From the SEALAB program’s very beginning to its tragic, premature end, Mazzone was at the center of it all, as is readily apparent in SEALAB. After retiring from the Navy in 1970, Mazzone settled in San Diego, which had become a base for SEALAB operations, and worked for the next decade at the Navy’s Ocean Systems Center at Point Loma. He then left government service and began work at Scientific Applications International Corp. At SAIC he was a program manager on several Navy contracts until 2002 – and finally retired at the age of 84. The garage at the San Diego home where he had lived since 1970 doubled as a workshop for his stained glass and clock repair hobbies. Only recently did Mazzone curtail his annual motor home trips.

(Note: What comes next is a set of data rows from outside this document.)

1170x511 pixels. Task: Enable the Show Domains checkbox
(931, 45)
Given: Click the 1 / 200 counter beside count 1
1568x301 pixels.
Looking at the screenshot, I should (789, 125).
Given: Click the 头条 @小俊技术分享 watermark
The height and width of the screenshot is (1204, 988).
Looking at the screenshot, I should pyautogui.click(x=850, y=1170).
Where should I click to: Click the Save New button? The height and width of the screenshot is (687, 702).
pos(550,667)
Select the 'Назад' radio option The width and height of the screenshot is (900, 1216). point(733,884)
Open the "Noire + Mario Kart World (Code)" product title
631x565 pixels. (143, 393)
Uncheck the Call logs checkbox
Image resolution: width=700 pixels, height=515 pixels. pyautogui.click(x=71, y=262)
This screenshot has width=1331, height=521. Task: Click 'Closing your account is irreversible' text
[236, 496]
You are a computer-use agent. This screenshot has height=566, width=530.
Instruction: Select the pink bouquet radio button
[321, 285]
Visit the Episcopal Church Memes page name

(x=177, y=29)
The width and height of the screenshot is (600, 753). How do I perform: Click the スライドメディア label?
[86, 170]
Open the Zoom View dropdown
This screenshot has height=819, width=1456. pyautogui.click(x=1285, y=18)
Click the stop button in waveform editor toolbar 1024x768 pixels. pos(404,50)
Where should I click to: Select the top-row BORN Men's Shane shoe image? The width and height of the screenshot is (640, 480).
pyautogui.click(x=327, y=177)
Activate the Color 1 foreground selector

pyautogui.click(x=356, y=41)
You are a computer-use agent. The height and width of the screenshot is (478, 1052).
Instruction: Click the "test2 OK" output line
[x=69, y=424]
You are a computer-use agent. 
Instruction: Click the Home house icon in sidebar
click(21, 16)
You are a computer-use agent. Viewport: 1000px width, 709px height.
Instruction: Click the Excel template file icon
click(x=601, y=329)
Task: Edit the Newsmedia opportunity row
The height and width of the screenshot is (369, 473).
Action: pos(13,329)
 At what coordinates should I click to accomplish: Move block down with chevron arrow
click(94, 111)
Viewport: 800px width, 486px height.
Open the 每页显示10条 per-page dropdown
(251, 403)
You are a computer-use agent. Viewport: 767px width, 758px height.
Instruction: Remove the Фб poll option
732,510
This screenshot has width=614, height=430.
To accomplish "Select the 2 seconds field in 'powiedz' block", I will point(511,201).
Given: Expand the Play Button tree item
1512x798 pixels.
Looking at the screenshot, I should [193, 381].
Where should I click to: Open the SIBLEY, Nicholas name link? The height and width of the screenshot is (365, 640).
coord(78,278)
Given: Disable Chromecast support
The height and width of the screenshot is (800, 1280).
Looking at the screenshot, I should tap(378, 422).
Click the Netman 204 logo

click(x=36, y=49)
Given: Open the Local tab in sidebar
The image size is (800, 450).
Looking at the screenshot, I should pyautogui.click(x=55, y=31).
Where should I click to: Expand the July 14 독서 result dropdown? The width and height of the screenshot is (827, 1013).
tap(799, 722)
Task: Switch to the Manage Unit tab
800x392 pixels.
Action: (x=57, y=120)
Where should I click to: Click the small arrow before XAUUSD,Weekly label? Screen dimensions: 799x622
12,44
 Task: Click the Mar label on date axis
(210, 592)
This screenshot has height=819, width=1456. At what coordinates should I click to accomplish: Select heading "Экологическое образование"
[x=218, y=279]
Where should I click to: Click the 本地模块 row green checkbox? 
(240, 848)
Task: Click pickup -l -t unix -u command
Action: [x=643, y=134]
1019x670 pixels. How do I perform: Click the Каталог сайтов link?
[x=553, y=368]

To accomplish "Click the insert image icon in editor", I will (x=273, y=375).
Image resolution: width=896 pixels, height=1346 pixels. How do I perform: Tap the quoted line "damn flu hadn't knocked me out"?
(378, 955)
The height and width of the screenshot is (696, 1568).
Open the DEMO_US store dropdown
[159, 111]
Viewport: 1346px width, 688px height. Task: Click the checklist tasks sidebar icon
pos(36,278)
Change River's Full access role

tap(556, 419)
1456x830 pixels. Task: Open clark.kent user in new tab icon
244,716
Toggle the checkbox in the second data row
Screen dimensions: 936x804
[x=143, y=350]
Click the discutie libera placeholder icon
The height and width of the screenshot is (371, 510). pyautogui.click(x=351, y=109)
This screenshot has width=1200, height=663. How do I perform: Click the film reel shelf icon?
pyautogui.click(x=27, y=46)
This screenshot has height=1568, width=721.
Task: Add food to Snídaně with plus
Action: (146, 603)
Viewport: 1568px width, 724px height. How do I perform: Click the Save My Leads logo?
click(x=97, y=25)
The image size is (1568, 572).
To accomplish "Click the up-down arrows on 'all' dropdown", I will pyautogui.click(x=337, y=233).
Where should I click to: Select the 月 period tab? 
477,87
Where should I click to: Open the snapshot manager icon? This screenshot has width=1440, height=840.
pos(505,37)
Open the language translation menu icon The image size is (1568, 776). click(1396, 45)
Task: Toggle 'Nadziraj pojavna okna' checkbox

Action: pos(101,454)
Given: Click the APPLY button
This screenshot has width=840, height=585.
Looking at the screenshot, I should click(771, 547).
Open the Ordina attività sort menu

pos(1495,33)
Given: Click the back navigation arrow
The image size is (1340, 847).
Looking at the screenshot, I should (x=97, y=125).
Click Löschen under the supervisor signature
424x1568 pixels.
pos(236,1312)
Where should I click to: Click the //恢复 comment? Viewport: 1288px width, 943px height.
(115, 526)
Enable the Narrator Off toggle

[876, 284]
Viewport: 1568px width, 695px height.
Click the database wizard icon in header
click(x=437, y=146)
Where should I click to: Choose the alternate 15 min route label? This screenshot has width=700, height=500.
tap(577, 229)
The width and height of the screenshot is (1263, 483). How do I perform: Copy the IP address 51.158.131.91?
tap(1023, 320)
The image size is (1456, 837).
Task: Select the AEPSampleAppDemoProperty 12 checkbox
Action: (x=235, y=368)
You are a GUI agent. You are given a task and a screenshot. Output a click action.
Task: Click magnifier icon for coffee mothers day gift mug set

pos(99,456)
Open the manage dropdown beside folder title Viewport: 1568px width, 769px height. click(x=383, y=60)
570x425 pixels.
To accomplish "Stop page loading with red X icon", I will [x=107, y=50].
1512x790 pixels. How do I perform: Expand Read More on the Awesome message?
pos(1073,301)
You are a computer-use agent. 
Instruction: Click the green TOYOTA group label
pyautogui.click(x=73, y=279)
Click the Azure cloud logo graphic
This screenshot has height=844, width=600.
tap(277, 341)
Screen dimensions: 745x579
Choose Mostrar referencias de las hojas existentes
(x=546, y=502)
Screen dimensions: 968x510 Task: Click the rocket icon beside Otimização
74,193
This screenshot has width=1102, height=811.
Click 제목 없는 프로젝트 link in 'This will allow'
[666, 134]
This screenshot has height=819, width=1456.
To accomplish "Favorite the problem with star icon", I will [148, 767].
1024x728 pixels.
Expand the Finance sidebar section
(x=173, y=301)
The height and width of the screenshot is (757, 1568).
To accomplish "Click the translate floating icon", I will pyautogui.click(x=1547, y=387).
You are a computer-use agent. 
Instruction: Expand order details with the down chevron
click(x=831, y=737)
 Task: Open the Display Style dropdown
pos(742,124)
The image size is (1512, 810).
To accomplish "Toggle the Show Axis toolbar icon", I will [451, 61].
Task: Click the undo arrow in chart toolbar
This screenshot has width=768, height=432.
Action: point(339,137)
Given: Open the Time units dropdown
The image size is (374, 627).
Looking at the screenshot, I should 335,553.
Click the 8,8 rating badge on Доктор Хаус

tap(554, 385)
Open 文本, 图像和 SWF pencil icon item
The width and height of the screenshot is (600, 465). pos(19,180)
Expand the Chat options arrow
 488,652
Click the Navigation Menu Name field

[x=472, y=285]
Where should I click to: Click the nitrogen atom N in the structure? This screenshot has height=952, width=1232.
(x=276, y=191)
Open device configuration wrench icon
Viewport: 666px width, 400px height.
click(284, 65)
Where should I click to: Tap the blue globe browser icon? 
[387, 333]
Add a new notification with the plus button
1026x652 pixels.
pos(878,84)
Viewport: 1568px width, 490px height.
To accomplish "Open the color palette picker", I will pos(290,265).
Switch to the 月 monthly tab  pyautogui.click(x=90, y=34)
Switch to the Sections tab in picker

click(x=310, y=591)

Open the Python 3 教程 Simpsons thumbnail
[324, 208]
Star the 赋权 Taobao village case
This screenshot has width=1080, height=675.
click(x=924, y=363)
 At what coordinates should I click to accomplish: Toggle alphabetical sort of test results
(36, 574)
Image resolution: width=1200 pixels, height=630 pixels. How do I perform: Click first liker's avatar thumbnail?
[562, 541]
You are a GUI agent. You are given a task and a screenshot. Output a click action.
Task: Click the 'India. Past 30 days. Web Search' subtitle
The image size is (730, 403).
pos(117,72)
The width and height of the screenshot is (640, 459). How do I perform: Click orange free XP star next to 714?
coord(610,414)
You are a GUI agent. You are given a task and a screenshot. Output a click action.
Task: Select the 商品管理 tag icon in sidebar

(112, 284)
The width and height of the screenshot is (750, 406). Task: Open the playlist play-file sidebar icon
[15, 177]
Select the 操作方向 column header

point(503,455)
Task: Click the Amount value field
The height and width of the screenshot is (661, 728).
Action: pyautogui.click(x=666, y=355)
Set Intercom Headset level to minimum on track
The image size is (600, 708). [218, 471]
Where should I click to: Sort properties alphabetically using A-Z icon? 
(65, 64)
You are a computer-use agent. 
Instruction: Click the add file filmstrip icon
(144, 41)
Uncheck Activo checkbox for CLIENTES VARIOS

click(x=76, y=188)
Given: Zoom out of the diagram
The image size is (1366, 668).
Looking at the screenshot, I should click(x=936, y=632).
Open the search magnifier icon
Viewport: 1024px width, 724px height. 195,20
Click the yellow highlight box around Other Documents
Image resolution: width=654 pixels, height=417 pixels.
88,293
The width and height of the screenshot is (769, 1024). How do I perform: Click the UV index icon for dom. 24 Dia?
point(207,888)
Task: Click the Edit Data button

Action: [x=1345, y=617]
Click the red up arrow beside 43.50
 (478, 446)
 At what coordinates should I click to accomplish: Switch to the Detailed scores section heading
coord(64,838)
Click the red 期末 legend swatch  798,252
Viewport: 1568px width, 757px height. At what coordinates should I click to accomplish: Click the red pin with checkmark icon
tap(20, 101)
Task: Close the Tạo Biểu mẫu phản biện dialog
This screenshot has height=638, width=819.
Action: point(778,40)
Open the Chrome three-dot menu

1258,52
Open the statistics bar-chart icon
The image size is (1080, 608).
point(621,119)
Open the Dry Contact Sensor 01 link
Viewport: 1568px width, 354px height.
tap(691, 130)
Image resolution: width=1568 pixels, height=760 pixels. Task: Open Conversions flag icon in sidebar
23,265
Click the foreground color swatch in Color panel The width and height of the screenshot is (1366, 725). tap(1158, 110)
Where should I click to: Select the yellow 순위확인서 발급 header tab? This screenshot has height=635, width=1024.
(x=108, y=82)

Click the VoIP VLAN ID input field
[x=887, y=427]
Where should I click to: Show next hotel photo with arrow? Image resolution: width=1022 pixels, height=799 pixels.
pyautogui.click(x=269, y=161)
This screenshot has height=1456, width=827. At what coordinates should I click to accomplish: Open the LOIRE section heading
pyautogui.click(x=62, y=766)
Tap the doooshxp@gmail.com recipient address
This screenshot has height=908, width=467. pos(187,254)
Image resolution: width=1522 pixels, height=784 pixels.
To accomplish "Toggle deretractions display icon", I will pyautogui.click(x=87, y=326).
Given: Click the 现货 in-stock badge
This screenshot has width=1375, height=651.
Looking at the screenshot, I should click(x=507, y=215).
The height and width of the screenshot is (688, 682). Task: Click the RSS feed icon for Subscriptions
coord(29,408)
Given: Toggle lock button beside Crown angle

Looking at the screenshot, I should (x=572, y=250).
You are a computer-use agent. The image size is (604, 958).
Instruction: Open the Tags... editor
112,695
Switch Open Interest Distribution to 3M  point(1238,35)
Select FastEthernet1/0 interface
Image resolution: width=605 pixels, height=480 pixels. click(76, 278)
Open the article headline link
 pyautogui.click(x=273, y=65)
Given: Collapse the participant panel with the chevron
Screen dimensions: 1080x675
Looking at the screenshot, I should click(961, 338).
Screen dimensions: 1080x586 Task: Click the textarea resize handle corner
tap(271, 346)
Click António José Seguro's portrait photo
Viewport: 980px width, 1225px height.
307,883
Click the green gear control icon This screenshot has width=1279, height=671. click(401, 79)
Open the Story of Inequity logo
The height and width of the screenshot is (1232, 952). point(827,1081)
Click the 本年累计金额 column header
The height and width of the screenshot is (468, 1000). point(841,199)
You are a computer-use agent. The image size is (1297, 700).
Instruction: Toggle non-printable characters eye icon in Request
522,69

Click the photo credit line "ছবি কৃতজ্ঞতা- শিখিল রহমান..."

His beloved wife, Lucie, died in October 2012, and he is survived by his son, Robert Walter Mazzone, a retired Navy captain who resides with his wife in Escondido, Calif. He is also survived by two grandchildren and their spouses, Margaret Pearl and William Clifford of North Hampton, N.H., and Michael Robert and Ashley Mazzone of Bristol, R.I., as well five great grandchildren – Carolyn Clifford, Josephine Clifford, Annabelle Clifford, Ely Mazzone and Callen Mazzone. He is also survived by his two sisters-in-law, Mary Schaffer and Sue Anderson, both of Los Angeles, as well as numerous nieces and nephews and cousins.

Donations in lieu of flowers can be made to the Man in the Sea Museum, 17314 Panama City Beach Parkway, Panama City Beach, FL 32413. One of the museum’s major projects is raising money to do a full restoration of SEALAB I. The original hull, rusting but repainted and still largely intact, sits just outside the museum.